After writing my 2000 words yesterday, something went ping in my brain. So I did a long-planned overhaul of my blogroll, which is now on a separate page with a whole lot of other handy theatrical links that wouldn't fit in my crowded sidebar. Lots of new blogs (note the embryonic Asian section, which I hope mitigates a little the dominant Anglophilia) and links to theatres and online media. While I'm at it, I might as well point you to the Review page, which lists every single review and essay that's been posted on TN since 2004, and is quite a handy way of navigating the morass.

Monday, April 02, 2007

Green Room Awards

The Green Room Awards were announced yesterday. The big winners were La Mama and the Malthouse, with the latter winning 10 awards. La Mama in fact doubly won the new play category, with Gabrielle Macdonald's Debt and Peter Houghton's The Pitch sharing the gong. Peter Houghton also scooped the Best Male Actor for The Pitch (La Mama, opening next week at the Malthouse) and his performance of Hamm in Eleventh Hour's For Samuel Beckett. The Malthouse productions of Kage Physical Theatre's Headlock and Nigel Jamieson's Honour Bound, which is soon to tour to Europe, both figured prominently.

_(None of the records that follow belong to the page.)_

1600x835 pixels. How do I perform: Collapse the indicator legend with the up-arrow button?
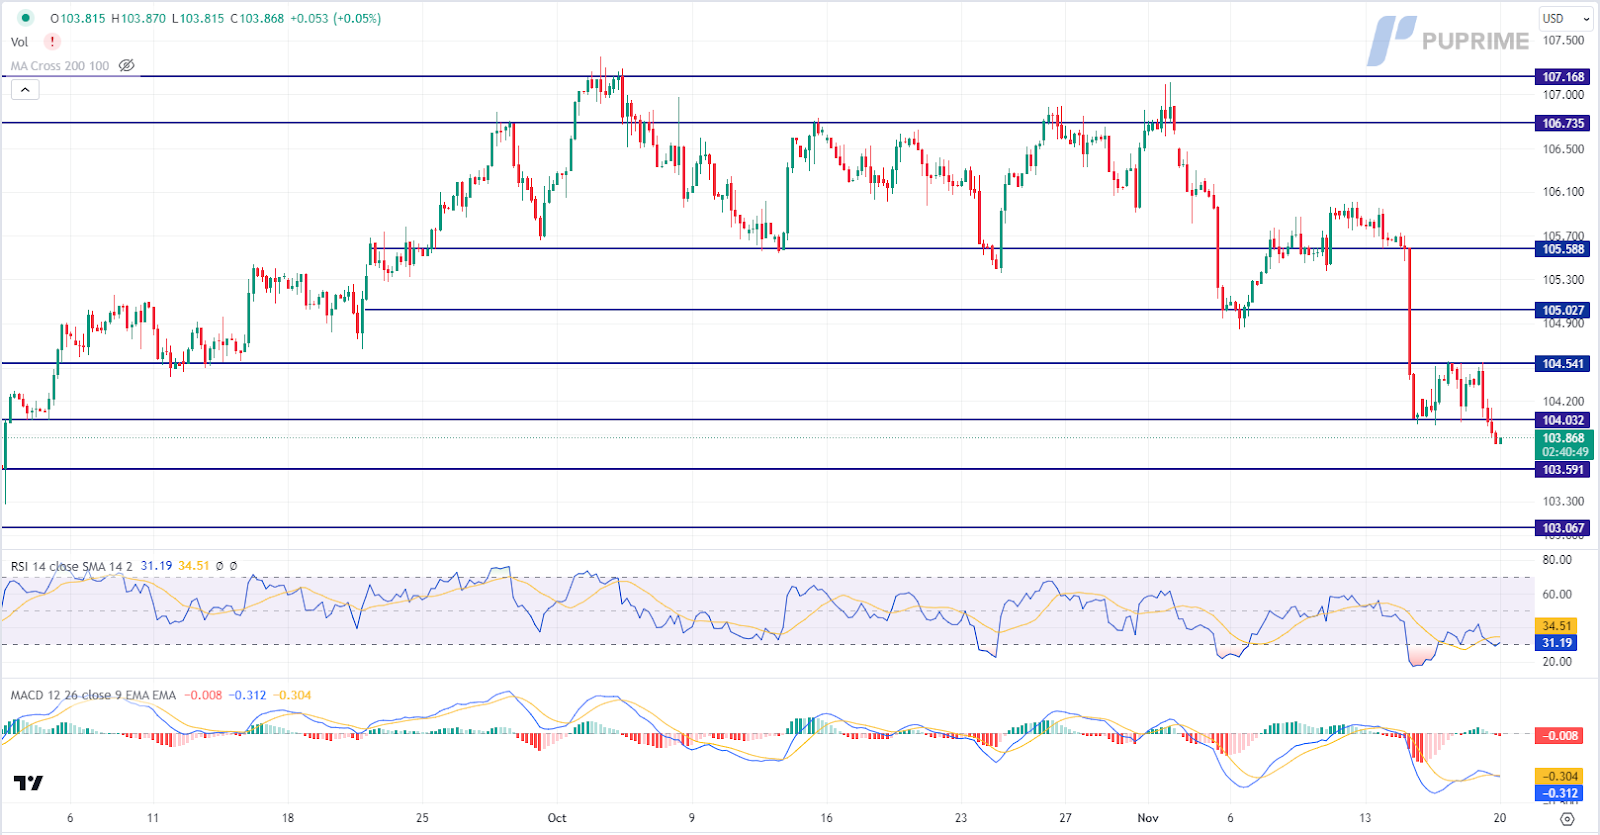pos(25,90)
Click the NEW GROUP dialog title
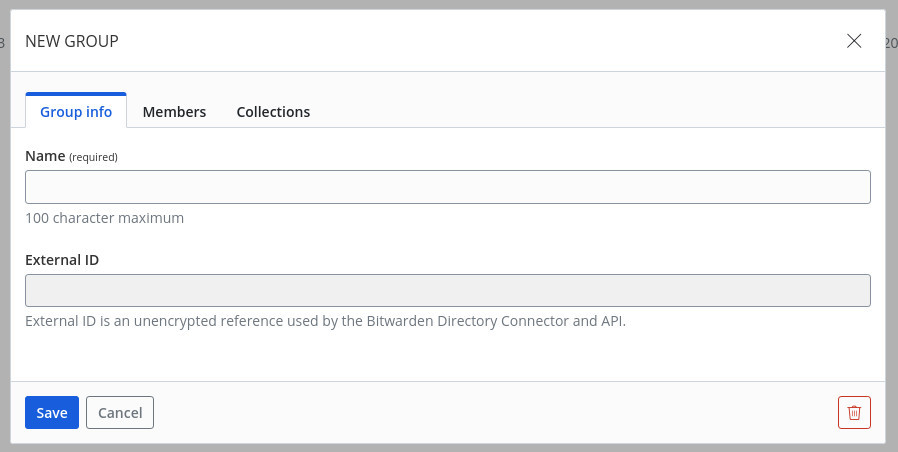This screenshot has height=452, width=898. click(72, 41)
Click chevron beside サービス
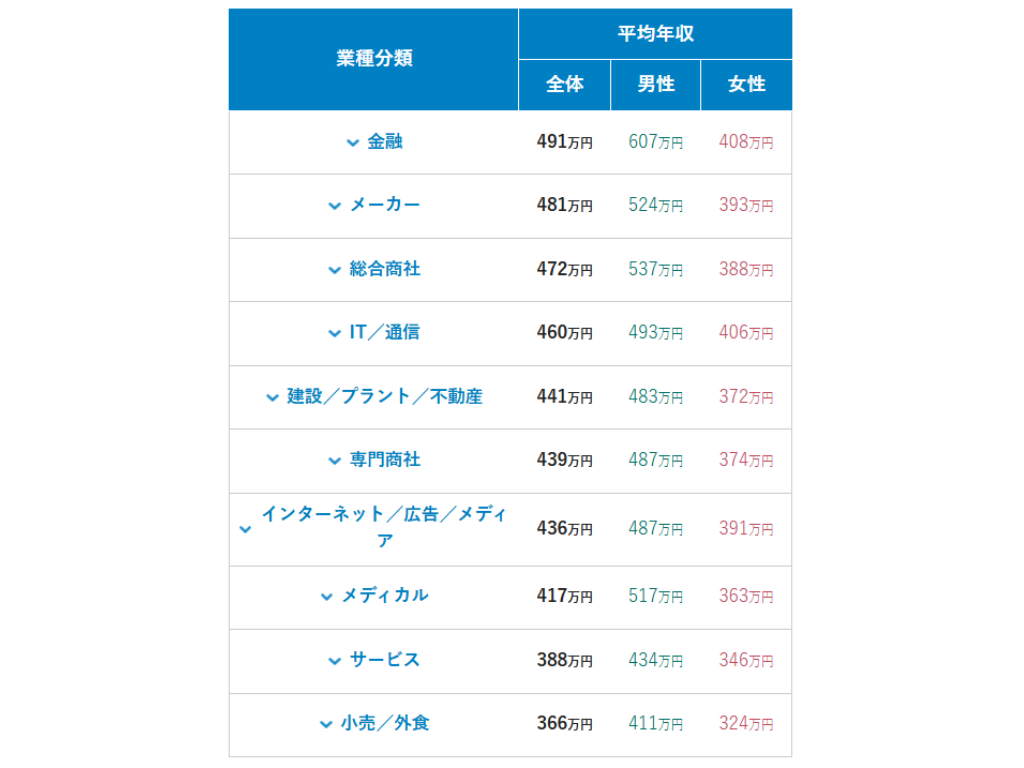 334,661
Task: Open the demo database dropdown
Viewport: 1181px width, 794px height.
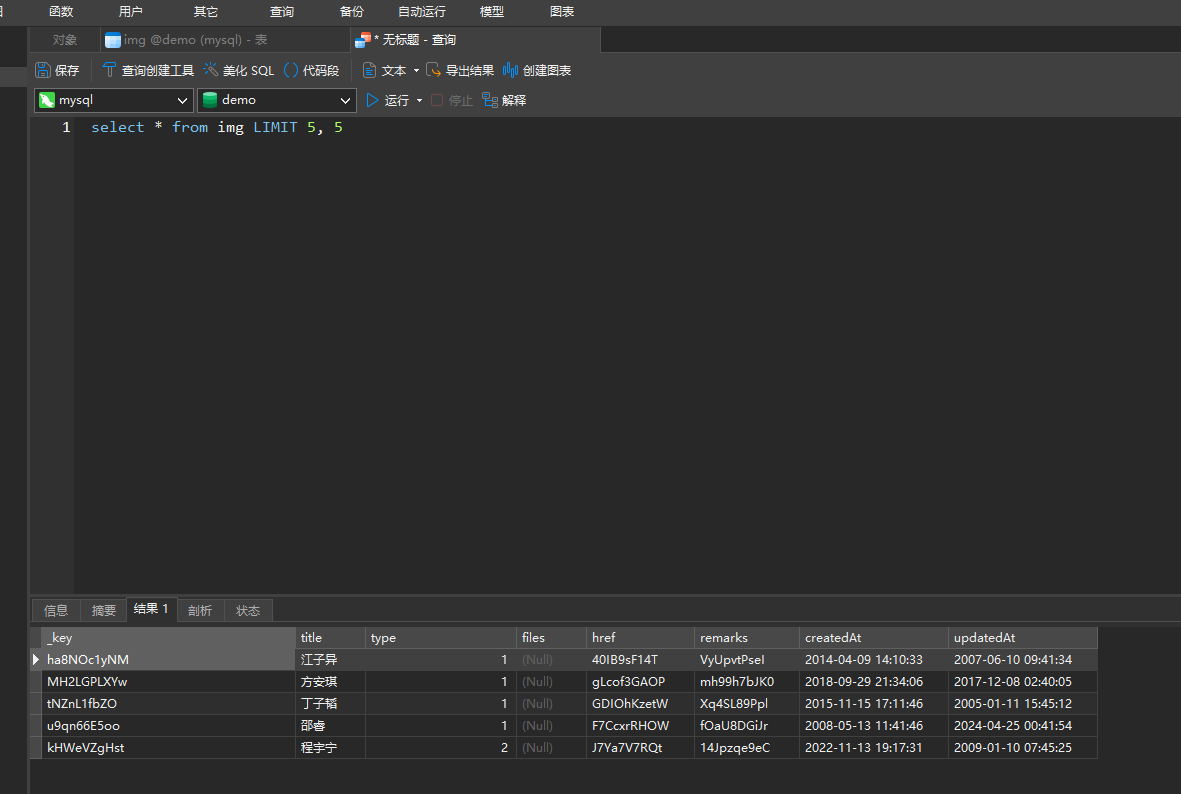Action: (x=346, y=100)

The big loser is the MTC, which won a single award (for the design of Festen) and dipped out badly to Dusty: The Musical in the musical theatre category, where it had nine nominations for The 25th Annual Putnam County Spelling Bee. Something is a little flat in South Melbourne, methinks...could Simon Phillips be too busy with commercial projects like Priscilla: Queen of the Desert to keep his eye on the ball?